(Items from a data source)
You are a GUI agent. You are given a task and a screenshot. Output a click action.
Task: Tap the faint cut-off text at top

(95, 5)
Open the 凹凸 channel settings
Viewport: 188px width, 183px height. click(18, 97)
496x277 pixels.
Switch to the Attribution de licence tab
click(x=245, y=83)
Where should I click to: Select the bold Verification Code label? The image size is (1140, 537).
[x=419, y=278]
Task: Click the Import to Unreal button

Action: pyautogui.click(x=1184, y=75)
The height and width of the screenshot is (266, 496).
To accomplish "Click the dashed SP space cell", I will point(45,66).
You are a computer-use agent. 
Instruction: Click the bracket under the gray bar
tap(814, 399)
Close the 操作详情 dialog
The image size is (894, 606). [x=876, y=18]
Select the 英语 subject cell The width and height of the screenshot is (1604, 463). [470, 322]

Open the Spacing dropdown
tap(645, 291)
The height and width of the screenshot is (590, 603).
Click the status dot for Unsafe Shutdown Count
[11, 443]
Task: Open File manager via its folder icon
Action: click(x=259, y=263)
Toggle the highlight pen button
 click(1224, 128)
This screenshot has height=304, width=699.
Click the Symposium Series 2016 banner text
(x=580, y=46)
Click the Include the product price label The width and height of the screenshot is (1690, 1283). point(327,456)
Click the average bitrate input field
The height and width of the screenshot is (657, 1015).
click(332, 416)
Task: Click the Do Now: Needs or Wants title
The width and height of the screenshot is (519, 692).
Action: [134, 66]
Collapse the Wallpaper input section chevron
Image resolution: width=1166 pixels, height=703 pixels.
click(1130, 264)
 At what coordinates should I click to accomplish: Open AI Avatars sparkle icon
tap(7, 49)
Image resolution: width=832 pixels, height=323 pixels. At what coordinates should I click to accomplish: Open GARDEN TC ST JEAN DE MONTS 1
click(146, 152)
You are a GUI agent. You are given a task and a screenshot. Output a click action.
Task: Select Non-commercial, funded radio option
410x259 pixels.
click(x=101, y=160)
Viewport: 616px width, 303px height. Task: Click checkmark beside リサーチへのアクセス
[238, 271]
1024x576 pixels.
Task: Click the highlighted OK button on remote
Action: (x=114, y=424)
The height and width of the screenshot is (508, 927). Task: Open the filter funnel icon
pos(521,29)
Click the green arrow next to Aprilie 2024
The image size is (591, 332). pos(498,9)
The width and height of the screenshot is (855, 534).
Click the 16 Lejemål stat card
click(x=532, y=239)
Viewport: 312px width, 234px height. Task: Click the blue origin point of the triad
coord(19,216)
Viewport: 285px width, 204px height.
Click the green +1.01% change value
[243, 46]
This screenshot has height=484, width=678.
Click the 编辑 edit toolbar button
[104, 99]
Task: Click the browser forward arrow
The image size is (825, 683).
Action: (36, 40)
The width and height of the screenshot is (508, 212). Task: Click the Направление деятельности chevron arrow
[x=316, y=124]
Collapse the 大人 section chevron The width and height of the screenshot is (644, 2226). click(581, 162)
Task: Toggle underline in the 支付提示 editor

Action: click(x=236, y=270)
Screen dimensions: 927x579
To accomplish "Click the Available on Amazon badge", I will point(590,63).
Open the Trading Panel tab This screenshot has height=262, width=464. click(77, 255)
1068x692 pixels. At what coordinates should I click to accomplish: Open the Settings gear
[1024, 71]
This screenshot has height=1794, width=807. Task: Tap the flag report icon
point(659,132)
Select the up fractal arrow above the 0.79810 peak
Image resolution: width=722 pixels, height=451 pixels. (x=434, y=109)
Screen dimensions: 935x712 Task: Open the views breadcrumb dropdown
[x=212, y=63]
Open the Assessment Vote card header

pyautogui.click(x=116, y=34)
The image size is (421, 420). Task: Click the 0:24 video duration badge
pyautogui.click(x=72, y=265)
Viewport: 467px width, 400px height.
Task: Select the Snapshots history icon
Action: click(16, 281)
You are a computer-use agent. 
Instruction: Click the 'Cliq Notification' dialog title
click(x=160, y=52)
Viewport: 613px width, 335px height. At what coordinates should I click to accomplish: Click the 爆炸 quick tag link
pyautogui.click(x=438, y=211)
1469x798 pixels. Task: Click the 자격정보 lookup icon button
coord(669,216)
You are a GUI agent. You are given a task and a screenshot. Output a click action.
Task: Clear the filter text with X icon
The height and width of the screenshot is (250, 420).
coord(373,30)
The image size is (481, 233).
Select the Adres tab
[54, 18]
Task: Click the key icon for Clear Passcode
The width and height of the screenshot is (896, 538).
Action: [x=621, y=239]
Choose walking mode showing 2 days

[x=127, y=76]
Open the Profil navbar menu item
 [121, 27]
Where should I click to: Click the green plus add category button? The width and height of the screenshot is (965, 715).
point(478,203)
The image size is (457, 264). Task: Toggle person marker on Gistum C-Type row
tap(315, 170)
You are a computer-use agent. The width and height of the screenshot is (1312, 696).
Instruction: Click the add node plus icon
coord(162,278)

### THE PROBLEM
Write out every line of the records exactly.

### SOLUTION TO THIS EXERCISE
You are a GUI agent. You are given a task and a screenshot. Output a click action.
Task: Tap the faint cut-off text at top

(95, 5)
Open the 凹凸 channel settings
Viewport: 188px width, 183px height. click(18, 97)
496x277 pixels.
Switch to the Attribution de licence tab
click(x=245, y=83)
Where should I click to: Select the bold Verification Code label? The image size is (1140, 537).
[x=419, y=278]
Task: Click the Import to Unreal button

Action: pyautogui.click(x=1184, y=75)
The height and width of the screenshot is (266, 496).
To accomplish "Click the dashed SP space cell", I will point(45,66).
You are a computer-use agent. 
Instruction: Click the bracket under the gray bar
tap(814, 399)
Close the 操作详情 dialog
The image size is (894, 606). [x=876, y=18]
Select the 英语 subject cell The width and height of the screenshot is (1604, 463). [470, 322]

Open the Spacing dropdown
tap(645, 291)
The height and width of the screenshot is (590, 603).
Click the status dot for Unsafe Shutdown Count
[11, 443]
Task: Open File manager via its folder icon
Action: click(x=259, y=263)
Toggle the highlight pen button
 click(1224, 128)
This screenshot has height=304, width=699.
Click the Symposium Series 2016 banner text
(x=580, y=46)
Click the Include the product price label The width and height of the screenshot is (1690, 1283). point(327,456)
Click the average bitrate input field
The height and width of the screenshot is (657, 1015).
click(332, 416)
Task: Click the Do Now: Needs or Wants title
The width and height of the screenshot is (519, 692).
Action: [134, 66]
Collapse the Wallpaper input section chevron
Image resolution: width=1166 pixels, height=703 pixels.
click(1130, 264)
 At what coordinates should I click to accomplish: Open AI Avatars sparkle icon
tap(7, 49)
Image resolution: width=832 pixels, height=323 pixels. At what coordinates should I click to accomplish: Open GARDEN TC ST JEAN DE MONTS 1
click(146, 152)
You are a GUI agent. You are given a task and a screenshot. Output a click action.
Task: Select Non-commercial, funded radio option
410x259 pixels.
click(x=101, y=160)
Viewport: 616px width, 303px height. Task: Click checkmark beside リサーチへのアクセス
[238, 271]
1024x576 pixels.
Task: Click the highlighted OK button on remote
Action: (x=114, y=424)
The height and width of the screenshot is (508, 927). Task: Open the filter funnel icon
pos(521,29)
Click the green arrow next to Aprilie 2024
The image size is (591, 332). pos(498,9)
The width and height of the screenshot is (855, 534).
Click the 16 Lejemål stat card
click(x=532, y=239)
Viewport: 312px width, 234px height. Task: Click the blue origin point of the triad
coord(19,216)
Viewport: 285px width, 204px height.
Click the green +1.01% change value
[243, 46]
This screenshot has height=484, width=678.
Click the 编辑 edit toolbar button
[104, 99]
Task: Click the browser forward arrow
The image size is (825, 683).
Action: (36, 40)
The width and height of the screenshot is (508, 212). Task: Click the Направление деятельности chevron arrow
[x=316, y=124]
Collapse the 大人 section chevron The width and height of the screenshot is (644, 2226). click(581, 162)
Task: Toggle underline in the 支付提示 editor

Action: click(x=236, y=270)
Screen dimensions: 927x579
To accomplish "Click the Available on Amazon badge", I will point(590,63).
Open the Trading Panel tab This screenshot has height=262, width=464. click(77, 255)
1068x692 pixels. At what coordinates should I click to accomplish: Open the Settings gear
[1024, 71]
This screenshot has height=1794, width=807. Task: Tap the flag report icon
point(659,132)
Select the up fractal arrow above the 0.79810 peak
Image resolution: width=722 pixels, height=451 pixels. (x=434, y=109)
Screen dimensions: 935x712 Task: Open the views breadcrumb dropdown
[x=212, y=63]
Open the Assessment Vote card header

pyautogui.click(x=116, y=34)
The image size is (421, 420). Task: Click the 0:24 video duration badge
pyautogui.click(x=72, y=265)
Viewport: 467px width, 400px height.
Task: Select the Snapshots history icon
Action: click(16, 281)
You are a computer-use agent. 
Instruction: Click the 'Cliq Notification' dialog title
click(x=160, y=52)
Viewport: 613px width, 335px height. At what coordinates should I click to accomplish: Click the 爆炸 quick tag link
pyautogui.click(x=438, y=211)
1469x798 pixels. Task: Click the 자격정보 lookup icon button
coord(669,216)
You are a GUI agent. You are given a task and a screenshot. Output a click action.
Task: Clear the filter text with X icon
The height and width of the screenshot is (250, 420).
coord(373,30)
The image size is (481, 233).
Select the Adres tab
[54, 18]
Task: Click the key icon for Clear Passcode
The width and height of the screenshot is (896, 538).
Action: [x=621, y=239]
Choose walking mode showing 2 days

[x=127, y=76]
Open the Profil navbar menu item
 [121, 27]
Where should I click to: Click the green plus add category button? The width and height of the screenshot is (965, 715).
point(478,203)
The image size is (457, 264). Task: Toggle person marker on Gistum C-Type row
tap(315, 170)
You are a computer-use agent. The width and height of the screenshot is (1312, 696).
Instruction: Click the add node plus icon
coord(162,278)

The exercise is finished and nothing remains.